И Алексей, оттолкнувшись от перил, подошел к машине, остановился подле торчащих ног Валерия, приказал грубовато:
— Вылезай! Сам доделаю. А ты вот что. Бери иглу и зашивай палатку. Если уж хочешь ехать в Крым. Тут в трех местах дыры. Все дожди твои будут.
— Алешенька, голубчик, пусть Дина зашьет, ни дьявола я в этом деле не соображаю! — лежа под кузовом, жалобно взмолился Валерий, передвигая на траве длинные ноги. — Не мужское это дело, ей-богу!
— Вылезай, тоже мне историк! — приказал Алексей. — Мужское, женское! Надо уметь — будешь уметь! И без дискуссий.
— В чем дело!
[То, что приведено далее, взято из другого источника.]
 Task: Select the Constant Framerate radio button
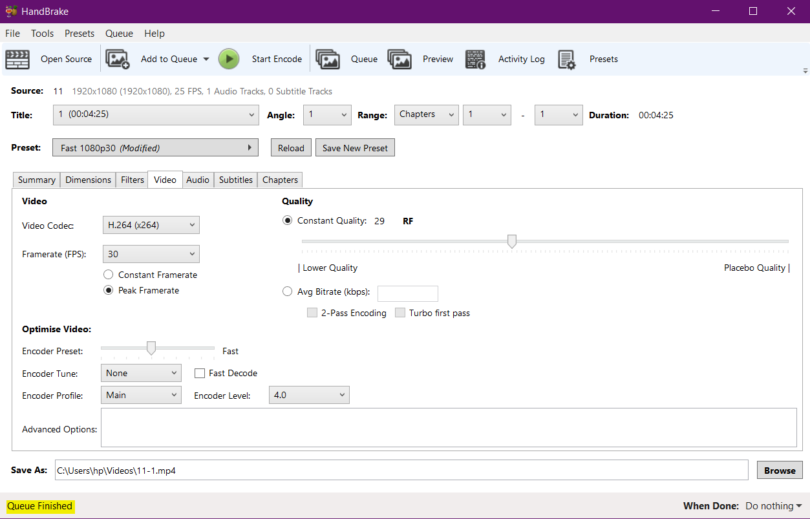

Это что, частнособственнические замашки или современное трудовое воспитание? Ты понял, Никитушка, какого брата подкинула мне судьба? — Валерий захохотал, однако послушно вылез из-под кузова и, расстегивая надетую для работы старую Алексееву куртку от пижамы, прислонился плечом к крылу машины, притворяясь обессиленным. — Чтобы рабочий мог восстановить свои силы, эксплуататор должен давать ему ровно столько, сколько нужно лишь для восстановления сил. Это по Марксу, Алешенька. Обед будет? Какой? И с чем?
— Только без тостов, — сказал Алексей с грустно-насмешливым выражением и спросил Никиту: — Ты окрошку любишь? Обыкновенную деревенскую окрошку?
— Мне все равно, — ответил Никита, подходя к разостланной на солнцепеке брезентовой палатке, которую минуту назад осматривал Алексей. — Если нужно, могу зашить, — предложил он. — Если найдется большая игла.